▼▼▼

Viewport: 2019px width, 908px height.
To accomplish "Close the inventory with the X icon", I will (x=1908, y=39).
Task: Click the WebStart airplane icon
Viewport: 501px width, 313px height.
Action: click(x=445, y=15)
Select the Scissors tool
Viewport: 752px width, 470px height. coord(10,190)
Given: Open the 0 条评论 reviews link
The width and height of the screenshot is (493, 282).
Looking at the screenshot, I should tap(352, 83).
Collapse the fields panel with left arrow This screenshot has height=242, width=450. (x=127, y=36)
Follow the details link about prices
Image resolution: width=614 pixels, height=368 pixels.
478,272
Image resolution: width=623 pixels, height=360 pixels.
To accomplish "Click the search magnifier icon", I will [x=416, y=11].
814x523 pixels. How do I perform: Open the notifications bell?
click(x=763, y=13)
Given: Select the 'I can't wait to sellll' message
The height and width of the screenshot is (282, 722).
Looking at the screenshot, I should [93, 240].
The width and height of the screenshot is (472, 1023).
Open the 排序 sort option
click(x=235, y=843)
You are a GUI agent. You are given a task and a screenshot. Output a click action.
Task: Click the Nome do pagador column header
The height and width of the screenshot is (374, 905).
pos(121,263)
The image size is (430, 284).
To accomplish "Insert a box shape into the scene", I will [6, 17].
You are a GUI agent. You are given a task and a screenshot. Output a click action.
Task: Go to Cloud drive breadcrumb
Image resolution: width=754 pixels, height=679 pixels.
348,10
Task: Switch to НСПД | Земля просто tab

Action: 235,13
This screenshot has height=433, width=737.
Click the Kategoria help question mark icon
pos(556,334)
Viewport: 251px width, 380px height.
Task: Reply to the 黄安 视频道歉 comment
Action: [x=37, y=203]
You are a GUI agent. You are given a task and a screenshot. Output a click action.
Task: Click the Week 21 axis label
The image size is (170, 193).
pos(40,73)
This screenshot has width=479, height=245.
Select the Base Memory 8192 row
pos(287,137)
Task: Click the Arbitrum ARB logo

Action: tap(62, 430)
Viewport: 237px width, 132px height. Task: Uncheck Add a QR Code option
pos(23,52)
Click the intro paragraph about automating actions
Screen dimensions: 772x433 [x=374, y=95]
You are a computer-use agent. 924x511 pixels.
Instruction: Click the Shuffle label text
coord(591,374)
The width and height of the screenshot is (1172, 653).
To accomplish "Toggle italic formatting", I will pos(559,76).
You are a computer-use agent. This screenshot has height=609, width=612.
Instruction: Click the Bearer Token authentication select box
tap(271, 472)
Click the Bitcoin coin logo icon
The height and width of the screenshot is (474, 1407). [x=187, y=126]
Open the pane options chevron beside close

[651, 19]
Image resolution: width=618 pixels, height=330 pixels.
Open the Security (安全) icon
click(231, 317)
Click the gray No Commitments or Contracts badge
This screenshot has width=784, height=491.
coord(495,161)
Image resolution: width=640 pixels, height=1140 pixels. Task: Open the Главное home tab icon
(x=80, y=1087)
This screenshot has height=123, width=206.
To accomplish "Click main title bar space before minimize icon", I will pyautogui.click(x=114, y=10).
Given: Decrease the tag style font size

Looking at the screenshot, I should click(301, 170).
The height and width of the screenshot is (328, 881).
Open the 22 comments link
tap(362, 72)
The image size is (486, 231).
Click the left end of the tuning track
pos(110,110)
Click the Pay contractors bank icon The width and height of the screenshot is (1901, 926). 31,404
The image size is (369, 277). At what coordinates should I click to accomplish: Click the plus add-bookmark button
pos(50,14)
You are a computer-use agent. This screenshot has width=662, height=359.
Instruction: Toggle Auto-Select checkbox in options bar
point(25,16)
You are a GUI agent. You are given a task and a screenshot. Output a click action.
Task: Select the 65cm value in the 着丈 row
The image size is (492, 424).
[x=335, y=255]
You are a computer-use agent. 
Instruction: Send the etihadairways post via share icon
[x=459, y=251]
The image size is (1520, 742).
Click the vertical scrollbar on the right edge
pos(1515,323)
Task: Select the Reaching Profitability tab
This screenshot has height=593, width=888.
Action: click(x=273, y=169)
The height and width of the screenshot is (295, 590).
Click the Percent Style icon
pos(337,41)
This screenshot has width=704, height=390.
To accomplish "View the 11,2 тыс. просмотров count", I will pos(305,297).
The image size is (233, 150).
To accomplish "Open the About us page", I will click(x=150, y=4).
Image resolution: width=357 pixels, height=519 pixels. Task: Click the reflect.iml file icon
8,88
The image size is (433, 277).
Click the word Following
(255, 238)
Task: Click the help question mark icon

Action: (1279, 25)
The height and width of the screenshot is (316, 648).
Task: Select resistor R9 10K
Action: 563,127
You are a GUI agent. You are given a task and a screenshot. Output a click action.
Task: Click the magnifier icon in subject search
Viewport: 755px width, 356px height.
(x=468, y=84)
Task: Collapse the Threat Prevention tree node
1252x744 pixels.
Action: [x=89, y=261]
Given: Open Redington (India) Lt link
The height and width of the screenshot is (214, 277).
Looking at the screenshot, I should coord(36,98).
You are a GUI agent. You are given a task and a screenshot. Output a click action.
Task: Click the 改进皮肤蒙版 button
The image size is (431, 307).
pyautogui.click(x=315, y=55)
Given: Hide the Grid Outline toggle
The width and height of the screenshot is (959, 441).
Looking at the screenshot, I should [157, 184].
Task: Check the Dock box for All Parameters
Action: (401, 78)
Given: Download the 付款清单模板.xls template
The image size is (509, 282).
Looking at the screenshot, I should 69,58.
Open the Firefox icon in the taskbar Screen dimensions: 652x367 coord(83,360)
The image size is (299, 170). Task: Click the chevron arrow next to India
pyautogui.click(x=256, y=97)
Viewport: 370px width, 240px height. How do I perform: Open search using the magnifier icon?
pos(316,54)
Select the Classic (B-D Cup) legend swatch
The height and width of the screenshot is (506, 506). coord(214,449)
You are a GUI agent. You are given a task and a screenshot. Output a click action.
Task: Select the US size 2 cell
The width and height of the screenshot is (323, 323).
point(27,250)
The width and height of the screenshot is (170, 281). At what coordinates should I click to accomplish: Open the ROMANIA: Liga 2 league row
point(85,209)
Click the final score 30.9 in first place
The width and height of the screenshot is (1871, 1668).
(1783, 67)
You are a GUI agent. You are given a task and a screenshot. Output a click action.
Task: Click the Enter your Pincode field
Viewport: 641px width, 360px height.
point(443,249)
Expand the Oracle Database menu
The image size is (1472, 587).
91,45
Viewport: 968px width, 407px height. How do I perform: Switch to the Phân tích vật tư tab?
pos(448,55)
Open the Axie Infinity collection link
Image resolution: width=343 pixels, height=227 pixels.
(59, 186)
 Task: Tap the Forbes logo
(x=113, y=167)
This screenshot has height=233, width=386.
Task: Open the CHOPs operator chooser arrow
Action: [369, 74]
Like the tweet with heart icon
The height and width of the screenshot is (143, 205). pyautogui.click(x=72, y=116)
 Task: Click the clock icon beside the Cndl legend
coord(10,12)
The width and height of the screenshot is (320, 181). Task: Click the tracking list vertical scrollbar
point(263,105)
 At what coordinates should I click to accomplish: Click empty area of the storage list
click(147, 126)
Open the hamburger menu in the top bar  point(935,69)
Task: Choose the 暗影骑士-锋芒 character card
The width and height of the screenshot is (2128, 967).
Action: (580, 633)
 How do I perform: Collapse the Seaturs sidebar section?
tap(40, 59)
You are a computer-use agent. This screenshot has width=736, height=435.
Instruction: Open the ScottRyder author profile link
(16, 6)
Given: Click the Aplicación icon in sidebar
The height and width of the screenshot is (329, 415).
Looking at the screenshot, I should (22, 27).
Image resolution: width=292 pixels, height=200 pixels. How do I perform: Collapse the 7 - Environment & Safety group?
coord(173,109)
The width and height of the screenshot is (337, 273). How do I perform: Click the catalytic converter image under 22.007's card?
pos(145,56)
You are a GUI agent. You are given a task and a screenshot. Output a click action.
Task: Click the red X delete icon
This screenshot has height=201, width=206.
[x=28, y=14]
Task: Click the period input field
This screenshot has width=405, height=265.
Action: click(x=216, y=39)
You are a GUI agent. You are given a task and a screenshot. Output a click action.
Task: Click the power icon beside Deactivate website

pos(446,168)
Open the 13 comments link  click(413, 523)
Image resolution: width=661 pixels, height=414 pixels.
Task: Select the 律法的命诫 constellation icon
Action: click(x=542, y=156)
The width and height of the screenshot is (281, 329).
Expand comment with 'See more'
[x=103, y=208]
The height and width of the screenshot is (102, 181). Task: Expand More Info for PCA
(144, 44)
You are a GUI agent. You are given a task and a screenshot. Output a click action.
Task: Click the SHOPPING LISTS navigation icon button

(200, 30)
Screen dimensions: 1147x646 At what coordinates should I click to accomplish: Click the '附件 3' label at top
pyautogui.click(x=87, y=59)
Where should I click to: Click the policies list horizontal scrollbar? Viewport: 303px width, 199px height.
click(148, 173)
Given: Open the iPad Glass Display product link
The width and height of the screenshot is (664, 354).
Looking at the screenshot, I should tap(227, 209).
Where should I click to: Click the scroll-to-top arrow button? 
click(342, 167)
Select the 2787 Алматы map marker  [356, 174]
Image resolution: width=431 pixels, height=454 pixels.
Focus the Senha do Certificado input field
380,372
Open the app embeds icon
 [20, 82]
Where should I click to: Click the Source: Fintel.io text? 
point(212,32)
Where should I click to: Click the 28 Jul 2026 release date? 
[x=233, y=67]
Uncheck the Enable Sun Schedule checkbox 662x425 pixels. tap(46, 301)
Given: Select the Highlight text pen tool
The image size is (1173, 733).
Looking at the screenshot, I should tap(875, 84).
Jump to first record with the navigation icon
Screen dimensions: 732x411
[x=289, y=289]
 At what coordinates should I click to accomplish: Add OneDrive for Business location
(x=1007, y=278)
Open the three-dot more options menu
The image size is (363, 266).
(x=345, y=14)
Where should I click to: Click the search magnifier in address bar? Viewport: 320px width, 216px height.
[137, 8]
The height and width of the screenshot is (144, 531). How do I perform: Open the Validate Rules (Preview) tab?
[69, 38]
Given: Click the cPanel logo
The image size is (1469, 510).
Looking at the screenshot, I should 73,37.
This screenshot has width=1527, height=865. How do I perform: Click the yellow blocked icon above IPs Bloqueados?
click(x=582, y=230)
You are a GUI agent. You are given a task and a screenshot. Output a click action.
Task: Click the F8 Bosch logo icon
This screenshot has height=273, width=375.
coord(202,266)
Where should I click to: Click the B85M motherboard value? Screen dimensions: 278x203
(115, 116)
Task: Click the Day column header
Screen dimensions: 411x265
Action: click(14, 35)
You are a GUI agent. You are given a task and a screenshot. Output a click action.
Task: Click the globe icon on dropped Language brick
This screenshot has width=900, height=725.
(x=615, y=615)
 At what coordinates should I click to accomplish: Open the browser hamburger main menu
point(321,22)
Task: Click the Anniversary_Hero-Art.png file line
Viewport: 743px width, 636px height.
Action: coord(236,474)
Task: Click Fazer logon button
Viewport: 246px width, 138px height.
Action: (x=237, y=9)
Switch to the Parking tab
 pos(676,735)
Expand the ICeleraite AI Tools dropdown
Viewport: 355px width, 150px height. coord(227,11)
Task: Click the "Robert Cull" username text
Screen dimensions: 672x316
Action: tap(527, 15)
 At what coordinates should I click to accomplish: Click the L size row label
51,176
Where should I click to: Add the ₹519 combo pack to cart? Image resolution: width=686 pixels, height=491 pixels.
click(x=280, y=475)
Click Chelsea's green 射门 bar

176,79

▲▲▲

**Goal of the exercise:**
Could you restate word for word the lines above, from the one that contains "Click the Percent Style icon" through the one that contains "Given: Hide the Grid Outline toggle", and no others?

**Exercise response:**
Click the Percent Style icon
pos(337,41)
This screenshot has width=704, height=390.
To accomplish "View the 11,2 тыс. просмотров count", I will pos(305,297).
The image size is (233, 150).
To accomplish "Open the About us page", I will click(x=150, y=4).
Image resolution: width=357 pixels, height=519 pixels. Task: Click the reflect.iml file icon
8,88
The image size is (433, 277).
Click the word Following
(255, 238)
Task: Click the help question mark icon

Action: (1279, 25)
The height and width of the screenshot is (316, 648).
Task: Select resistor R9 10K
Action: 563,127
You are a GUI agent. You are given a task and a screenshot. Output a click action.
Task: Click the magnifier icon in subject search
Viewport: 755px width, 356px height.
(x=468, y=84)
Task: Collapse the Threat Prevention tree node
1252x744 pixels.
Action: [x=89, y=261]
Given: Open Redington (India) Lt link
The height and width of the screenshot is (214, 277).
Looking at the screenshot, I should coord(36,98).
You are a GUI agent. You are given a task and a screenshot. Output a click action.
Task: Click the 改进皮肤蒙版 button
The image size is (431, 307).
pyautogui.click(x=315, y=55)
Given: Hide the Grid Outline toggle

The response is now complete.